_Problem to work on_:
Each line below from the "The image size is (700, 500)." line through the "Viewport: 644px width, 362px height." line, those two included, must be restated word for word; the pictures must not be.

_Data supplied_:
────
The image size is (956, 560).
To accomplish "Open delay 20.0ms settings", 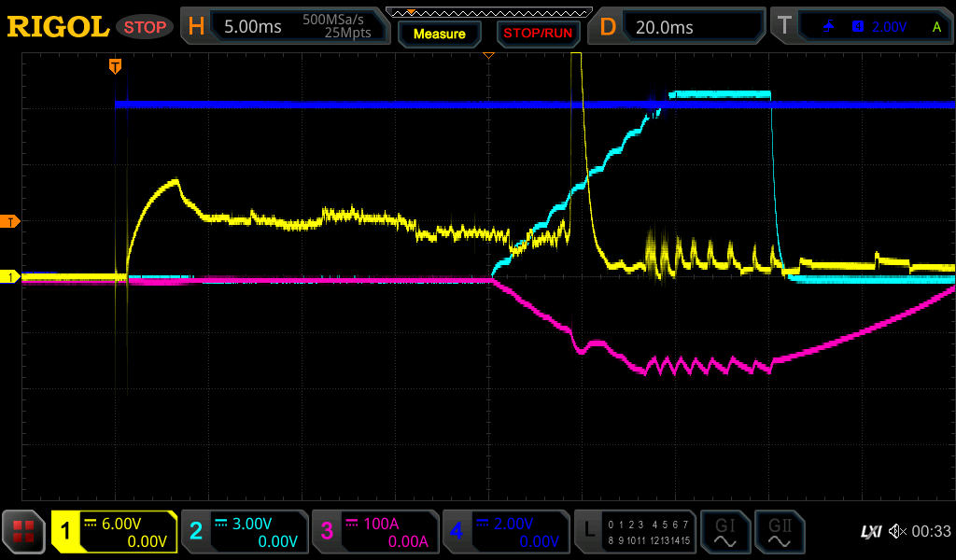I will point(677,27).
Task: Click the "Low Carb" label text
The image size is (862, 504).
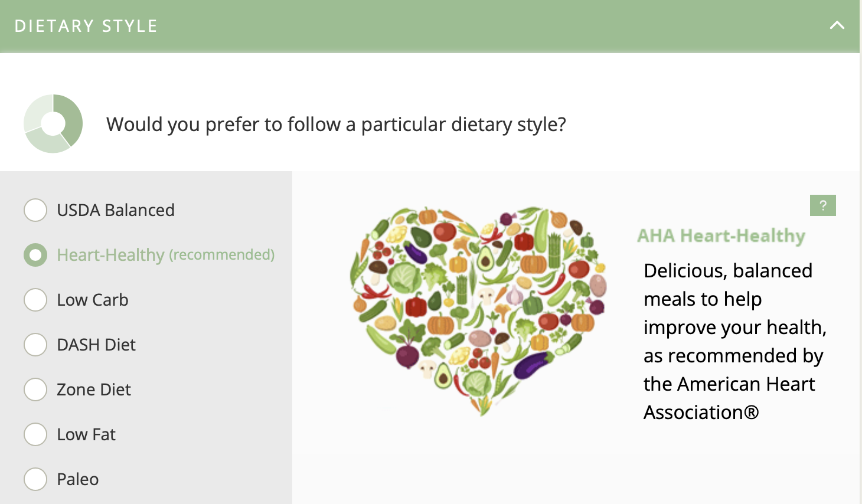Action: tap(93, 300)
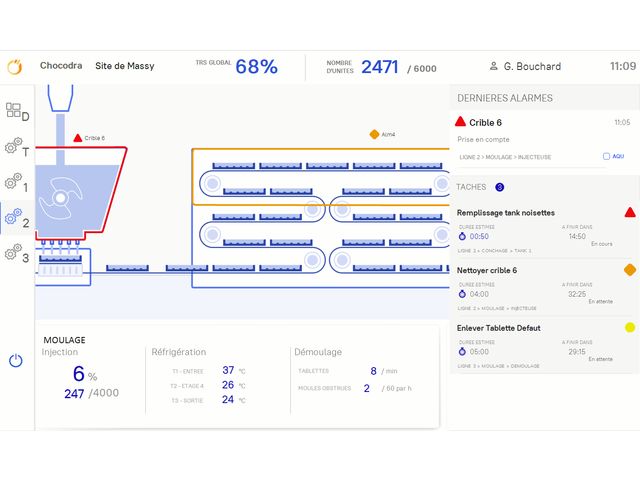Viewport: 640px width, 480px height.
Task: Open the dashboard overview icon labeled D
Action: tap(14, 111)
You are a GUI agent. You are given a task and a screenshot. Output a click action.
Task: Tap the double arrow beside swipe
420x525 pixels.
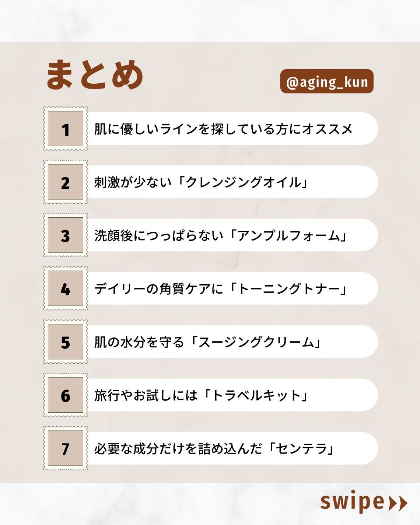click(398, 503)
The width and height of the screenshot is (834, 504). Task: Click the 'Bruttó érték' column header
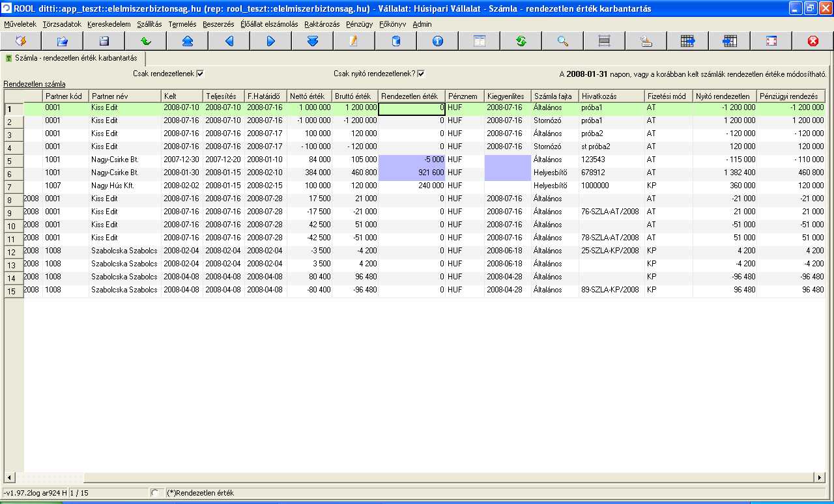pos(354,96)
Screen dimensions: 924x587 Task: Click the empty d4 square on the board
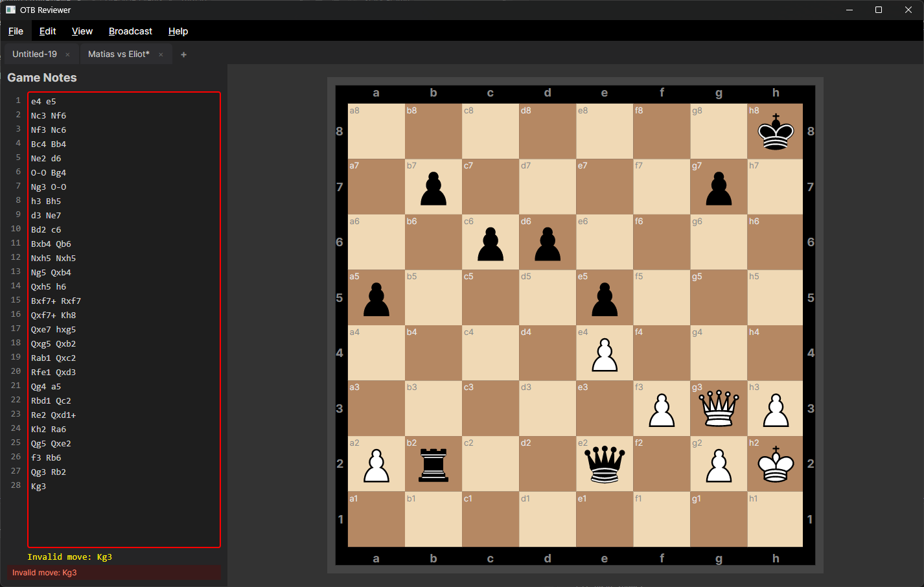(x=548, y=353)
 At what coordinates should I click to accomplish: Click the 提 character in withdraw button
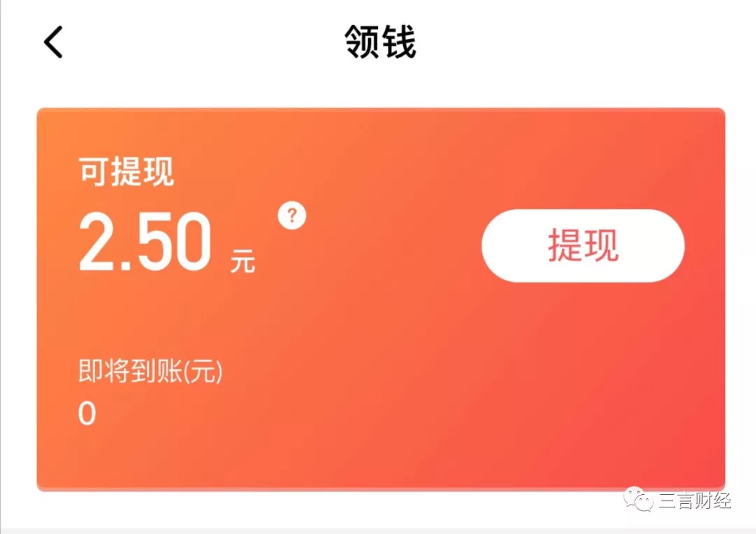point(565,246)

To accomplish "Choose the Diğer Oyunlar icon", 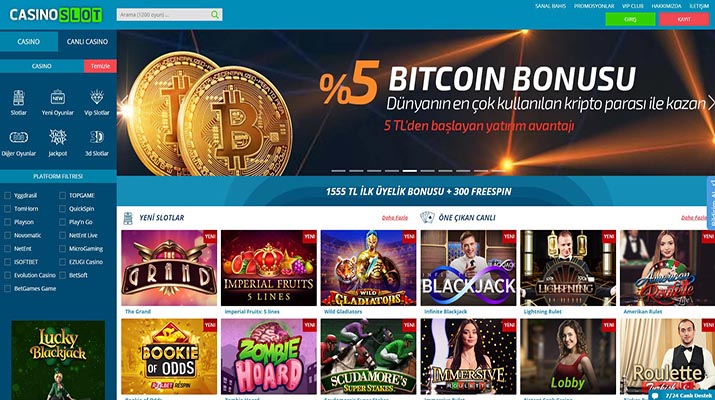I will (x=18, y=137).
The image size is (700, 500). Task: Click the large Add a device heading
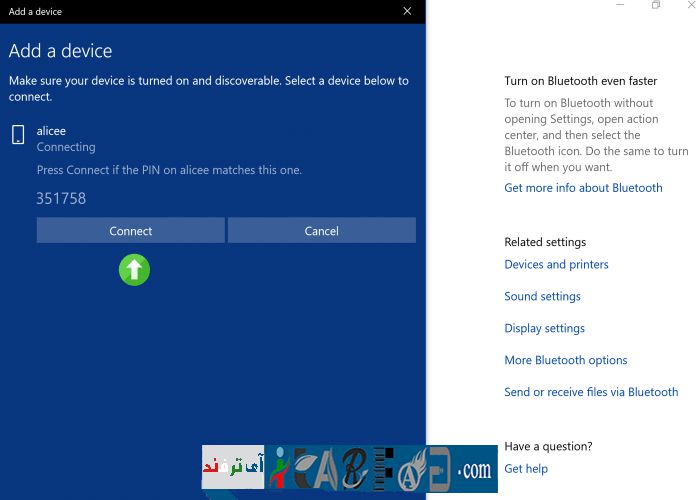pos(61,51)
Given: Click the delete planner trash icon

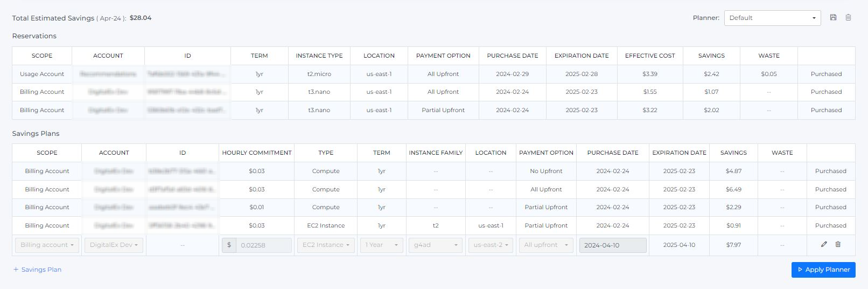Looking at the screenshot, I should (848, 18).
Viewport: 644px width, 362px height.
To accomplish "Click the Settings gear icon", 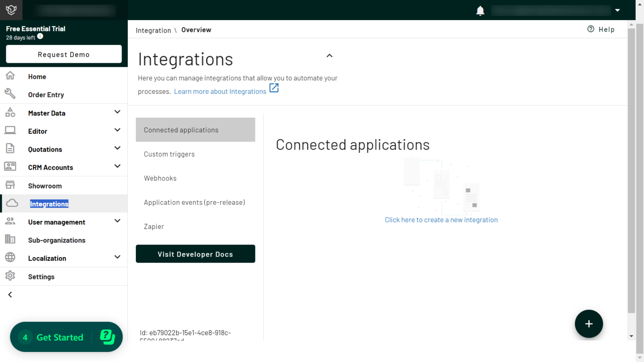I will click(x=10, y=276).
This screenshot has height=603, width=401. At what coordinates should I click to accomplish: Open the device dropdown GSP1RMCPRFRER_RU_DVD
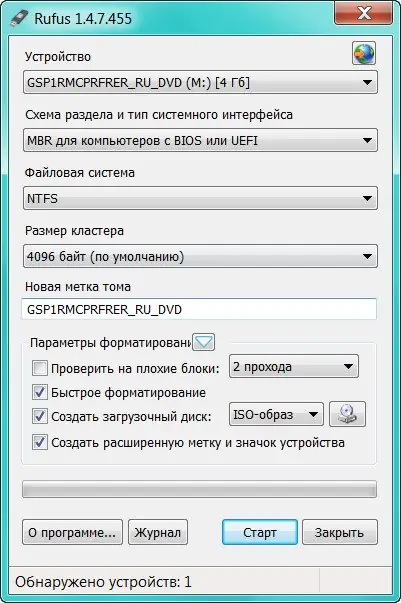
────
_Response to the task_:
The image size is (700, 500). Task: Click the large Add a device heading
pos(61,51)
Given: Click the delete planner trash icon

Looking at the screenshot, I should (848, 18).
Viewport: 644px width, 362px height.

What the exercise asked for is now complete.